Saturday, June 16, 2018

Bloomsday: My Conversion

Happy Bloomsday!

It's a greeting I thought I'd never say. But here we are: June 16. I'm wearing a fucking boater and heading to my first Bloomsday celebration. All because I read a book.

To be more precise: I read the book.

As someone who refused on principle to finish A Portrait of the Artist as a Young Man (see here for more background on the sham Professor Perl and his shite, over-determined interpretations), I, too, am surprised for having finished Ulysses. (I feel like we need to call it The Ulysses.)

Ulysses had already been waiting for me for 96 years. I'm glad it waited.
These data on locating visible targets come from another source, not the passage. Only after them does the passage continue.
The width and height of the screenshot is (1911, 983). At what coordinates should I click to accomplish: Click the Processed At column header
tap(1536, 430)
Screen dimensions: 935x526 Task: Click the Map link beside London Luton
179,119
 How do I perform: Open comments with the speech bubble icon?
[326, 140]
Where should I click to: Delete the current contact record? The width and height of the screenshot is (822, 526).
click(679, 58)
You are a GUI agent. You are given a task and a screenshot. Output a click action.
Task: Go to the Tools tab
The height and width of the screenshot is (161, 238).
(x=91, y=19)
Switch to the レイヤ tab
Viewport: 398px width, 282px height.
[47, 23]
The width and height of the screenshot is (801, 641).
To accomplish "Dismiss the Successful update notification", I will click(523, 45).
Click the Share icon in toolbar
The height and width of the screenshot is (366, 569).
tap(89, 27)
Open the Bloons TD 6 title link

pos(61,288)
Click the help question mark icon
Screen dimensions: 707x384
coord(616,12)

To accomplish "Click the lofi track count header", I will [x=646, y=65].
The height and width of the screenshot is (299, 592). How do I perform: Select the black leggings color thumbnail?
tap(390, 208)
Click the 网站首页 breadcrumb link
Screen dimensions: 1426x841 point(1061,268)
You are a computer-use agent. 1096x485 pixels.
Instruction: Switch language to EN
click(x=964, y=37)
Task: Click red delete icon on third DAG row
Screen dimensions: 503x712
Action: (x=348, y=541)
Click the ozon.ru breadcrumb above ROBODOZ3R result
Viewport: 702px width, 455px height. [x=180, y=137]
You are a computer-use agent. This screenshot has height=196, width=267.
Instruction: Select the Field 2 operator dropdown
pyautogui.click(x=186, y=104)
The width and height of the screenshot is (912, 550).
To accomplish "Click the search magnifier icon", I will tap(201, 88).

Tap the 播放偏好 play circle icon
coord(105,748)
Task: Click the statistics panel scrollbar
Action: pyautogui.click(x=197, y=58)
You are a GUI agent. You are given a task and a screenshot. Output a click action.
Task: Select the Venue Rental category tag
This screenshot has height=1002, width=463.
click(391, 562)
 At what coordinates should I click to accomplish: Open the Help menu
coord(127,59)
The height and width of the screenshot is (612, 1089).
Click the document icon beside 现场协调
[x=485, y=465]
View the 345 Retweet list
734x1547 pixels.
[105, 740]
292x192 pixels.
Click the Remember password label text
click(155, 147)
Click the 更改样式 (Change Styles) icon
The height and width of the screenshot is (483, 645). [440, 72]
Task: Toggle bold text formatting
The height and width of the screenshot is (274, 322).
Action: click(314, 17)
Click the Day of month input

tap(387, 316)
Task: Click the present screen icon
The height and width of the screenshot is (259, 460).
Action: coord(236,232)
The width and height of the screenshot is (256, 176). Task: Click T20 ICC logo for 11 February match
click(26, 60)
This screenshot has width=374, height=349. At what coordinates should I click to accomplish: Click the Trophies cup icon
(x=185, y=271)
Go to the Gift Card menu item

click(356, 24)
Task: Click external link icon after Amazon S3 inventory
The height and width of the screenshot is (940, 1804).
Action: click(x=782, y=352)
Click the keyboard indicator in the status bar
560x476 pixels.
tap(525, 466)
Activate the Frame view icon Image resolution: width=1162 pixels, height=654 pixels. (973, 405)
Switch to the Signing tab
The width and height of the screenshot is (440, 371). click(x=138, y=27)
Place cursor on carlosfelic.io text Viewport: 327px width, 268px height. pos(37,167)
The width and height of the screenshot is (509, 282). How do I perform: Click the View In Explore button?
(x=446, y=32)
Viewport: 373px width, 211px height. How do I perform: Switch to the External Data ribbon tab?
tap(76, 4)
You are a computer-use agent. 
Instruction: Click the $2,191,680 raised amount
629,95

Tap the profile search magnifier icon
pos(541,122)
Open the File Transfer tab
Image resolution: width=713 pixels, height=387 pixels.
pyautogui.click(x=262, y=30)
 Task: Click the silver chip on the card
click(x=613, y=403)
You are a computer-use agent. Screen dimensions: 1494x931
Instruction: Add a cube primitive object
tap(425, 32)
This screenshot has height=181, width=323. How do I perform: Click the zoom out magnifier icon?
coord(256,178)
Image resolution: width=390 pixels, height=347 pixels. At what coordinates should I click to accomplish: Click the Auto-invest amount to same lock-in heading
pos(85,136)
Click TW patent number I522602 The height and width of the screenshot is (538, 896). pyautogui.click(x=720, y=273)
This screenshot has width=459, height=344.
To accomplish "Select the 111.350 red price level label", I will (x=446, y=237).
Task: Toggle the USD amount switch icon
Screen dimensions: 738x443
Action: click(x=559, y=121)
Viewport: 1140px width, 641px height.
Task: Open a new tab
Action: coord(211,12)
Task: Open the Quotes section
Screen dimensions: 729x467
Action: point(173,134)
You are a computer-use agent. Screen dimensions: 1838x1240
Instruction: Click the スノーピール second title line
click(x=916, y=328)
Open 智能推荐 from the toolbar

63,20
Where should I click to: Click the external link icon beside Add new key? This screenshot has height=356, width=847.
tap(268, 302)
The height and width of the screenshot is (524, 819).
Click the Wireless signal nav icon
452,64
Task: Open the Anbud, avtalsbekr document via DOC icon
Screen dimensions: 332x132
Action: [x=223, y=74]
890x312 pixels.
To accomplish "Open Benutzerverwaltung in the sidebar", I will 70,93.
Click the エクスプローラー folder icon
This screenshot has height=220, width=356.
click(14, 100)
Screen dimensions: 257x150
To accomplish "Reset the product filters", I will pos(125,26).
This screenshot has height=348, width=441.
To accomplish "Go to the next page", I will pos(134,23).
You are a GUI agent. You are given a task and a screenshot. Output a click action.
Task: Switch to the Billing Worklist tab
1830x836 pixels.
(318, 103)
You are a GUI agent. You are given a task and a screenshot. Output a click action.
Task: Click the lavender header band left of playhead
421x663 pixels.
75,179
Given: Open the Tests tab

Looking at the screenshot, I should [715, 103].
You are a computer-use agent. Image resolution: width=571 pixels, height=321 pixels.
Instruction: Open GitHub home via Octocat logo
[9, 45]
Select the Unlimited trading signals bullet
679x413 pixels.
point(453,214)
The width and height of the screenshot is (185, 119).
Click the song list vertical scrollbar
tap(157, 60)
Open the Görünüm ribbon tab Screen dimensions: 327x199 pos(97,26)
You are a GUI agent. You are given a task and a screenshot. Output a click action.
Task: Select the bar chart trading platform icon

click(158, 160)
It was difficult and worthwhile. Every tender moment was broken up with some goofball pun. Met him pike hoses made me laugh every time.

I loved the overplayed psycho-sexual parenting/trapping/parenttrapping of Poldy and Molly over Stephen. Poldy, having lost a son (and father), wants a son as well as an Italian tutor for Molly, who, having lost a son (and mother), dreams of mothering the young professor herself, suckling him to her breasts like she had done with Poldy, her husband-cum-child-cum-husbandchild.

I loved the wandering eyes wondering if Poldy is circumcised. I loved the Wandering Jew returning home Ulysses-like (jewgreek is greekjew, after all) to his quasi-Jewish wife. I loved the farts, the fart jokes, the literary space for farting. Oh, and the handjobs and the public wanking and the literally orgasmic fireworks!

I loved Joyce's excessive writing sous rature and finally understanding how Joyce's writing impacted and influenced Derrida's writing and thinking. I loved how every word exceeds its semantic/sea-manic/Semitic/semen-ic order. Yes, I will see you in tea.

I loved the tonality of "The sound of the peal of the hour of the night by the chime of the bells in the church of Saint George." Yes, that's a hepta-prepositional phrase that also bends toward onomatopoeic tintinnabulation.

I loved Joyce's Nietzschean Bejahung, his Ja-sagen, the finality of his (Joyce's), Ulysses'—Molly's, no?—final yes that exceeds both finality and affirmation: "and yes I said yes I will Yes." Finally, I loved how the finality of this yes was said first and foremost to provoke a question whose response was already a predetermined yes. Finally.